» **Exercise details**
Only a number is wanted here: the count of lines in the entries below that include the word "this".

Pixel coordinate grounding data:
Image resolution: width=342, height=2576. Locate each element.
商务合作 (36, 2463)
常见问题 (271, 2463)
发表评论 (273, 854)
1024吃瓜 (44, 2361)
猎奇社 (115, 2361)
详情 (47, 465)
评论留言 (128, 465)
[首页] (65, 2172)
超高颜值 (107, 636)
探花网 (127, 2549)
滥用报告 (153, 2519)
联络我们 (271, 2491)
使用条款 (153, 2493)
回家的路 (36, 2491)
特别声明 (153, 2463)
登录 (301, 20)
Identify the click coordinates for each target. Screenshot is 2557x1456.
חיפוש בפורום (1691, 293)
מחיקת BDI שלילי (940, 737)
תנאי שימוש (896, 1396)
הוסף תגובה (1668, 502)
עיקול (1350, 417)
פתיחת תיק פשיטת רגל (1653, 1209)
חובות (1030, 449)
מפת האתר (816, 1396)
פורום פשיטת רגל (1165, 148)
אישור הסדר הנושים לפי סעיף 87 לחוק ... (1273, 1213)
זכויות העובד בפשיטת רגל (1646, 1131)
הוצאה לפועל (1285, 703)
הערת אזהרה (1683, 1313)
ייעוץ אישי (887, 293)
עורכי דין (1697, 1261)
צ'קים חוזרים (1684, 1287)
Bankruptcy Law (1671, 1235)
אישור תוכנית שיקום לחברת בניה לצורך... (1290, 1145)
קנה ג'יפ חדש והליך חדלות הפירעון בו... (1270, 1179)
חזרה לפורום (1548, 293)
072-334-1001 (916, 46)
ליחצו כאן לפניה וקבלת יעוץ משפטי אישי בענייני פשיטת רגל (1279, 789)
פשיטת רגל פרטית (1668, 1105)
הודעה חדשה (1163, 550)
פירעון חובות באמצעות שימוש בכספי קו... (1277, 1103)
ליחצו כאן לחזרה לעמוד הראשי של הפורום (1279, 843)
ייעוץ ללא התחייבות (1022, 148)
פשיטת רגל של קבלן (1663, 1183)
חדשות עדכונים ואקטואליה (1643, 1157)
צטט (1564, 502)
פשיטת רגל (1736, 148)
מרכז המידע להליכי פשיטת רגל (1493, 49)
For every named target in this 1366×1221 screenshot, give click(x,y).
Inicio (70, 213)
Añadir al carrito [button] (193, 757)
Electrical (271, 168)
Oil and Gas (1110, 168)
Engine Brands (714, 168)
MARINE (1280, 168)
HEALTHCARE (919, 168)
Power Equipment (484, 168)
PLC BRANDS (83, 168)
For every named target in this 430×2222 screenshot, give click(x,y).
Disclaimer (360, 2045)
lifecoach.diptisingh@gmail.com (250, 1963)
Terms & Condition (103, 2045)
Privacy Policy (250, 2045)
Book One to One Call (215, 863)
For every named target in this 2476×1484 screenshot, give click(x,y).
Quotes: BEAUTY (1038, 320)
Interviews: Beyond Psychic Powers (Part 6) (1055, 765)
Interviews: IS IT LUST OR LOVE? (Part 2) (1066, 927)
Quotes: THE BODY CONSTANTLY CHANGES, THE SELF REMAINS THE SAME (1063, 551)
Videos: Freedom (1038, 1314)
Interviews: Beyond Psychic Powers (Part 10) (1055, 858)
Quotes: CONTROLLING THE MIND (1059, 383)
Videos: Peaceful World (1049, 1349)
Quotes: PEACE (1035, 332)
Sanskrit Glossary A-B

» **Response**
3